» **Objectives**:
**A)** Decide whether each statement below agrees with the Spark repartitioning text. For each, answer yes or no and quote the exact words of the text that settle it: (i) the approach mixes RDD code with the Dataset/Dataframe API; (ii) a groupBy on the repartitioned key adds an extra shuffle step; (iii) the configuration step excludes the ColumnPruning rule from the optimizer.
**B)** List every benefit that the Spark repartitioning text names under its "Benefits:" heading.

» **Reading text**:
________
Intention

If you have ever wanted to repartition data using custom partition staying on the Dataset API level leveraging the full power of Catalyst optimizer under the hood, you are welcome!

Benefits:

clean code no RDD with Dataset/Dataframe API mixing
groupBy by repartitioned key won't add an addition shuffle step
join on repartitioned key won't add an addition shuffle step
join will properly re-use exchanges

Usage

Configuration step

import org.apache.spark.sql.catalyst.optimizer.ColumnPruning

val conf = new SparkConf()
  //This is a must! See explanation under Limitations section
  .set(SQLConf.OPTIMIZER_EXCLUDED_RULES.key, ColumnPruning.ruleName)

val spark = SparkSession.builder().config(conf).getOrCreate()
________
» **Provided material**:

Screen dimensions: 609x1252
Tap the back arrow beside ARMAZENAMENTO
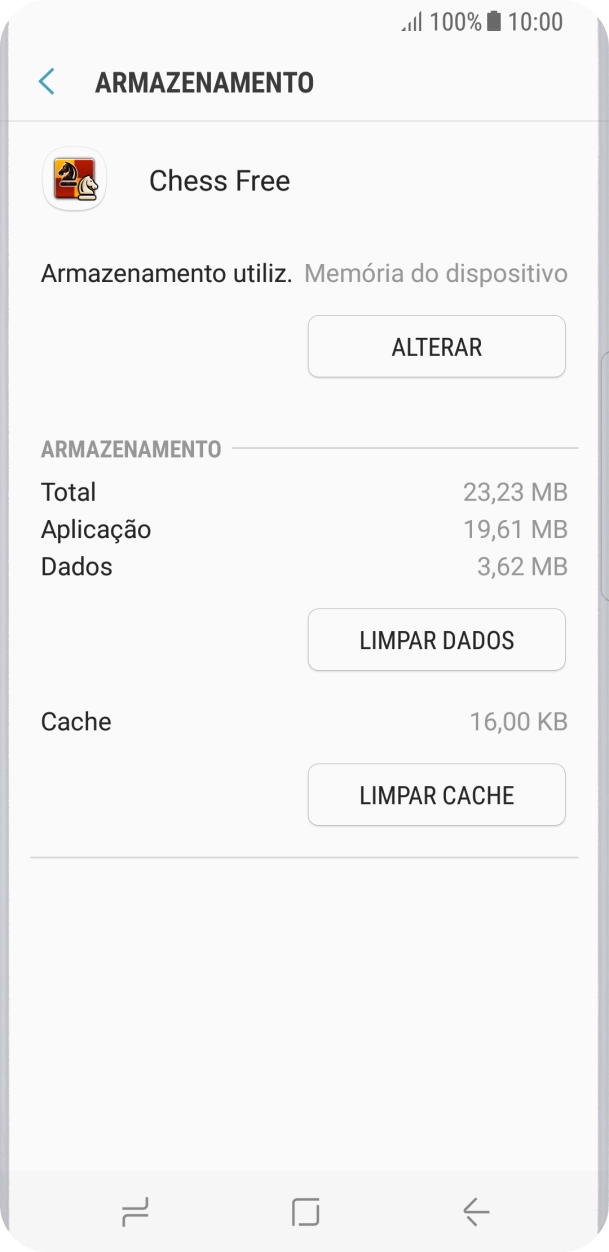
________
» **Final answers**:
**A)**
(i) No: "clean code no RDD with Dataset/Dataframe API mixing"
(ii) No: "groupBy by repartitioned key won't add an addition shuffle step"
(iii) Yes: ".set(SQLConf.OPTIMIZER_EXCLUDED_RULES.key, ColumnPruning.ruleName)"

**B)**
- clean code no RDD with Dataset/Dataframe API mixing
- groupBy by repartitioned key won't add an addition shuffle step
- join on repartitioned key won't add an addition shuffle step
- join will properly re-use exchanges